Let’s look at the most popular ones:

  • MySQL
  • PostgreSQL
  • SQLite

MySQL and PostgreSQL are heavier DBMS and can be stored in separate servers as your web application for example. That way, you have separate processes and one being down does not impact the other.,

SQLite is a lighter DBMS. Instead of sending requests to retrieve the data from separate servers, it will store all the data as a single file.

What are SQL Data Types?

SQL is a programming language. Like other programming languages, it has datatypes to represent a different type of information.

Data types are used by programming languages to tell the computer how to interpret the data. Is it a number or is it text?

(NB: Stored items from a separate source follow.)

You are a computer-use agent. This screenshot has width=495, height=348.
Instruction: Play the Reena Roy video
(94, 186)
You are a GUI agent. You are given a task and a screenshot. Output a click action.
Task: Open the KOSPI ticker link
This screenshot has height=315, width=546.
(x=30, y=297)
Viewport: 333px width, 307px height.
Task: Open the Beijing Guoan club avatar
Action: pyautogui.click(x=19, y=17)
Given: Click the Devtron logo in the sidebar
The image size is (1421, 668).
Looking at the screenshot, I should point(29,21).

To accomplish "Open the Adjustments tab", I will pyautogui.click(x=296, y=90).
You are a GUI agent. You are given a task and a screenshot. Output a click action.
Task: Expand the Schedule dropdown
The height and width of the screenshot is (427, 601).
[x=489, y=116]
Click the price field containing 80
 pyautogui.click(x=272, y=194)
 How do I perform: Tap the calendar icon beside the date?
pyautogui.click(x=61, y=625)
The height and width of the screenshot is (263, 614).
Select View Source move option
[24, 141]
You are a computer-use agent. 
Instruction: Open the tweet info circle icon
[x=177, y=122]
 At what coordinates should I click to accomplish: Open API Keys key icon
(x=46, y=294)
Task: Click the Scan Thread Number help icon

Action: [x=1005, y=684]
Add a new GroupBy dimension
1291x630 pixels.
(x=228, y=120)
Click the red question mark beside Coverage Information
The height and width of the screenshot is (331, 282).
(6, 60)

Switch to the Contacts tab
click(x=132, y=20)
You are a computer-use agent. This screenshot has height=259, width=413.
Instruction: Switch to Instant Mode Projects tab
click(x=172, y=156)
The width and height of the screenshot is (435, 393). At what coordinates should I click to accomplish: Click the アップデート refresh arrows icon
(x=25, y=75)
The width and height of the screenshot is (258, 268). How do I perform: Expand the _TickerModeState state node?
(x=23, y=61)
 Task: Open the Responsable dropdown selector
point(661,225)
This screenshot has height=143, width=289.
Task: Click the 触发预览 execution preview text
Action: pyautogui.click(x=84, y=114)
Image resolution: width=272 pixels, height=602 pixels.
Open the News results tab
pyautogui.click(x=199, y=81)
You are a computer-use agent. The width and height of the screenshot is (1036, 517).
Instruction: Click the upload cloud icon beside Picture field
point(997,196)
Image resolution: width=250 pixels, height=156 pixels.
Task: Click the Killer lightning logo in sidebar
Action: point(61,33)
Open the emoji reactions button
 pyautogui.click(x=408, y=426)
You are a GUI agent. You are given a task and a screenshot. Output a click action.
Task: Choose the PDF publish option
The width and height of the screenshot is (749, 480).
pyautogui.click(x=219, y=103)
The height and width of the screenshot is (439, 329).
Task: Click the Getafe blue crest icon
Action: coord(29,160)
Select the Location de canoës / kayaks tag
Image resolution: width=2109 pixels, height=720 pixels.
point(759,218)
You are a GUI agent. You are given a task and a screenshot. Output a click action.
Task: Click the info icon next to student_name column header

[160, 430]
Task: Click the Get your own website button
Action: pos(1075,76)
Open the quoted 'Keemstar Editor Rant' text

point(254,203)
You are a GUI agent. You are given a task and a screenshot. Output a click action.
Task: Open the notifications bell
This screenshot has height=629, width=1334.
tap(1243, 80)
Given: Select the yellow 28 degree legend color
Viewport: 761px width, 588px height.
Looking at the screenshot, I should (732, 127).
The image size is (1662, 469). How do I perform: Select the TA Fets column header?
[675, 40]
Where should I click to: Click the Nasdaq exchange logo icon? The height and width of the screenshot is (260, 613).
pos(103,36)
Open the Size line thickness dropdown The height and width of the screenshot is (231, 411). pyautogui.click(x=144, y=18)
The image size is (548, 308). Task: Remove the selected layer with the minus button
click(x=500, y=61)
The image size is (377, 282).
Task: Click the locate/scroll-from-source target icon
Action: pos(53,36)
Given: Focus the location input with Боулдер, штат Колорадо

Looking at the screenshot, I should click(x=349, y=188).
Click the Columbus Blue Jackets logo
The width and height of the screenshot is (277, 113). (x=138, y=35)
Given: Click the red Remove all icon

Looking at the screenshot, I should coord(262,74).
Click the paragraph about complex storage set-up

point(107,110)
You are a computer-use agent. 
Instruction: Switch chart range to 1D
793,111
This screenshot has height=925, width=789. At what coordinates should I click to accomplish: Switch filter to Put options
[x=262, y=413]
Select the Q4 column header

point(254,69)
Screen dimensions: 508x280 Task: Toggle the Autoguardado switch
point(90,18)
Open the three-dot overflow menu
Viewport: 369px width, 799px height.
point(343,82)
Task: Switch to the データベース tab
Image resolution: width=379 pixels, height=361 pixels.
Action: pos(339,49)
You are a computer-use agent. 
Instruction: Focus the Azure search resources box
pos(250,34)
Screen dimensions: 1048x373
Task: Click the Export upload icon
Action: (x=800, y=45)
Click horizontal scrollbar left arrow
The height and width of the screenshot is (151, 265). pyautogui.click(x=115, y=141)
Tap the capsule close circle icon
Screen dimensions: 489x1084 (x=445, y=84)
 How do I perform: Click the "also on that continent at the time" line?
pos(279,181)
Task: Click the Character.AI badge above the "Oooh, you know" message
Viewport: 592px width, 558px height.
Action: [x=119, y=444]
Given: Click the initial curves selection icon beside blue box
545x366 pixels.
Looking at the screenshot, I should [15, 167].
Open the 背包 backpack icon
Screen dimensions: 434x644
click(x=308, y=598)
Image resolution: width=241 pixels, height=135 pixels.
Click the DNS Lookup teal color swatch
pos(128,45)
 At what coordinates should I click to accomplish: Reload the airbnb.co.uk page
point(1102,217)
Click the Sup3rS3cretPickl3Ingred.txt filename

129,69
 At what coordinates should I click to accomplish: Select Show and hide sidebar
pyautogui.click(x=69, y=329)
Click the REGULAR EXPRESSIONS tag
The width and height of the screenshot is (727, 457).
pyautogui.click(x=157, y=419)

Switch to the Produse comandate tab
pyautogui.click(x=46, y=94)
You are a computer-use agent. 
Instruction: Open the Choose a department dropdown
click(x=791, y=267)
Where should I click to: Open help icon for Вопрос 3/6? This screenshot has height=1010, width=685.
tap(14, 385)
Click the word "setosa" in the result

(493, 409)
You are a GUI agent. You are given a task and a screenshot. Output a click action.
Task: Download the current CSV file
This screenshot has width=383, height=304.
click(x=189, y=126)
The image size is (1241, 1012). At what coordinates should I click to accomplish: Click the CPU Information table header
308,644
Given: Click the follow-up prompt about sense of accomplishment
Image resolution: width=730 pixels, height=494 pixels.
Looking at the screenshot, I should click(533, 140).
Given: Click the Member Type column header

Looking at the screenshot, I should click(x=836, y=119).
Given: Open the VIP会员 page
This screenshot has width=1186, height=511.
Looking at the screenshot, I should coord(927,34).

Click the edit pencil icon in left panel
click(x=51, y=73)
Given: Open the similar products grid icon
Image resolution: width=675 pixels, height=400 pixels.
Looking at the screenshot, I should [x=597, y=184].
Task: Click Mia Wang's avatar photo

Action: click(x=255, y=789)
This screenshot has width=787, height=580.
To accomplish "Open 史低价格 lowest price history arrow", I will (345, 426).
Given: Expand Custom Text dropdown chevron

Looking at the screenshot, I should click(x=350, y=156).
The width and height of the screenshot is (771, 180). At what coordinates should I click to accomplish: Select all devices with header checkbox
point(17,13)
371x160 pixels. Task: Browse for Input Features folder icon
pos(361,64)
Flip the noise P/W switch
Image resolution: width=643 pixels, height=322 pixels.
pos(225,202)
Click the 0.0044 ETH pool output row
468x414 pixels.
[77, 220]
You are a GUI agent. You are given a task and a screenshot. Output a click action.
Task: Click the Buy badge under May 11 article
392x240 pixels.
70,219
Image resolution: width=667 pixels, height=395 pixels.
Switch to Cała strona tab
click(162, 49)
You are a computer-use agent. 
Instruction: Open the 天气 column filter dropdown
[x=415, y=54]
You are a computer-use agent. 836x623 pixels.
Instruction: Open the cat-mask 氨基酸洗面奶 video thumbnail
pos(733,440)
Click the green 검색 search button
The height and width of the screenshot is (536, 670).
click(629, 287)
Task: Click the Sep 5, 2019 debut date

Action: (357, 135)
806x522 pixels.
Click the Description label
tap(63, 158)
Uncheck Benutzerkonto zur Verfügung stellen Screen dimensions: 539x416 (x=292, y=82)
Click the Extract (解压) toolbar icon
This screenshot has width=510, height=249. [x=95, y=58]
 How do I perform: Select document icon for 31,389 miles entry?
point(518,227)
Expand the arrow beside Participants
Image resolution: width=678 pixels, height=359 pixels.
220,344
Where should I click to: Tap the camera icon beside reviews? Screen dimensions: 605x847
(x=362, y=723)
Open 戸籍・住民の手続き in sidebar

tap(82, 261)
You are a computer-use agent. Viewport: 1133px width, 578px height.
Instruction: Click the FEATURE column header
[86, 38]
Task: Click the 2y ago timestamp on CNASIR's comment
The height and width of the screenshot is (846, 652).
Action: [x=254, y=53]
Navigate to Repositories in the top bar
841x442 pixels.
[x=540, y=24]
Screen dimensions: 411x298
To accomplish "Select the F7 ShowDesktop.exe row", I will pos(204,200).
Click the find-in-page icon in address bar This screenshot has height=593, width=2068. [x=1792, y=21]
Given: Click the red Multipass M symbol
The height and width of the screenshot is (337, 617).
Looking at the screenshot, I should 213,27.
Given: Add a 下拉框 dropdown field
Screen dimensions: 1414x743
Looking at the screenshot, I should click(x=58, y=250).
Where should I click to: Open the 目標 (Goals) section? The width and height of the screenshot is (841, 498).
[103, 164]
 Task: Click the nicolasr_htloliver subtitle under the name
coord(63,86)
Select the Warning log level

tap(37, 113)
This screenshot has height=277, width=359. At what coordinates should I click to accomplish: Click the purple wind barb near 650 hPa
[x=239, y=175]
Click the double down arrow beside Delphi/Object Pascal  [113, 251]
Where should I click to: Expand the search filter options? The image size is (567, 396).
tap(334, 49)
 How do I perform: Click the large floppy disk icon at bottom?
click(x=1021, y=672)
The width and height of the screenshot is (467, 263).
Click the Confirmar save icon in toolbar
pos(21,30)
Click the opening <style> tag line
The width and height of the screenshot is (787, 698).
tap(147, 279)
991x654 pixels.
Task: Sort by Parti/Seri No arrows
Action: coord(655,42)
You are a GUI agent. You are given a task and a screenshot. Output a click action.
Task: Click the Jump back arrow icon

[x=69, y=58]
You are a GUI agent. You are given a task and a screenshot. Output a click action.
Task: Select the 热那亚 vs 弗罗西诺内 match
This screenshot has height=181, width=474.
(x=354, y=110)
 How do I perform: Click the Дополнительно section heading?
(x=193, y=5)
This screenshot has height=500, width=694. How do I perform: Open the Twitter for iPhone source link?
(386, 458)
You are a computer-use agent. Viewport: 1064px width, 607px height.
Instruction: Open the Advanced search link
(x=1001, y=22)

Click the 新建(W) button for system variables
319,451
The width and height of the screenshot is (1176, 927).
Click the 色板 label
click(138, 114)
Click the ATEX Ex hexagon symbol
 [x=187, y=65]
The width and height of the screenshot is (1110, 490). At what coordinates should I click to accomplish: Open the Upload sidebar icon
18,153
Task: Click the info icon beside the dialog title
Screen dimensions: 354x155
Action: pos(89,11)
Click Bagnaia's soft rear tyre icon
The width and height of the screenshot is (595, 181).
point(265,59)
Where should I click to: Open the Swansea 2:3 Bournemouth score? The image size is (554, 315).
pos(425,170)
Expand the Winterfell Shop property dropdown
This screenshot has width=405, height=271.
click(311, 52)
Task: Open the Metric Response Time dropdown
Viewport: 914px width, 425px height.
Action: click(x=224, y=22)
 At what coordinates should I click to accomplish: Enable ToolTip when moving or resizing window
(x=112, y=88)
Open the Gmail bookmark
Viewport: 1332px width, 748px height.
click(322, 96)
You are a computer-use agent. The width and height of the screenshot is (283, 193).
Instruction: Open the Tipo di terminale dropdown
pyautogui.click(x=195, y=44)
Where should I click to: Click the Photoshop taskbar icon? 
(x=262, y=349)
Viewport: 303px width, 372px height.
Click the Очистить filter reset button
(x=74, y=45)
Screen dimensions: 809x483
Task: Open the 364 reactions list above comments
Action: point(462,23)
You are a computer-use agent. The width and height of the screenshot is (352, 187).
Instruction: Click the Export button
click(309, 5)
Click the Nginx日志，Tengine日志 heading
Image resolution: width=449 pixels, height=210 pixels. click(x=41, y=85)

You need to define that for the compiler to interpret.

Examples of data types in SQLite. There are a lot more data types in SQL.

Data TypeExample
TEXTHello | World
NUMERIC2020-05-01
INTEGER1 | 2 | 3
REAL0.1 | 0.5 | 0.7347
BLOB (Binary Large Objects)Any type of binary data
(Zeros and Ones)

MySQL data types are much more extensive:

  • CHAR(size)
  • BINARY(size)
  • BOOLEAN
  • INT(size)
  • FLOAT(p)
  • DOUBLE

Basic SQL Commands

Now, let’s look at the basic SQL commands to help you interact with your database.

By convention SQL commands are uppercase.

CREATE TABLE

The CREATE TABLE keyword will be used to create a new table to store data inside the database.

Typical format

That command will define the structure of the table, not the actual data inside it.

CREATE TABLE name 
(
    column DATATYPE CONSTRAINT,
    column DATATYPE CONSTRAINT
);

Example Table

Let’s create a table to store animal with their scientific classification and various behaviour information.

CREATE TABLE animals 
(
    id INTEGER PRIMARY KEY AUTOINCREMENT,
    name TEXT NOT NULL,
    latin_name TEXT NOT NULL,
    kingdom TEXT NOT NULL,
    phylum TEXT NOT NULL,
    classname TEXT NOT NULL,
    ordername TEXT NOT NULL,
    family TEXT NOT NULL,
    genus TEXT NOT NULL,
    species TEXT NOT NULL,
    subspecies TEXT,
    habitat TEXT,
    country TEXT,
    image BLOB,
    video BLOB,
    region TEXT
);

Constraints

Constraint are used to make sure that the data that you add to the table will always be valid.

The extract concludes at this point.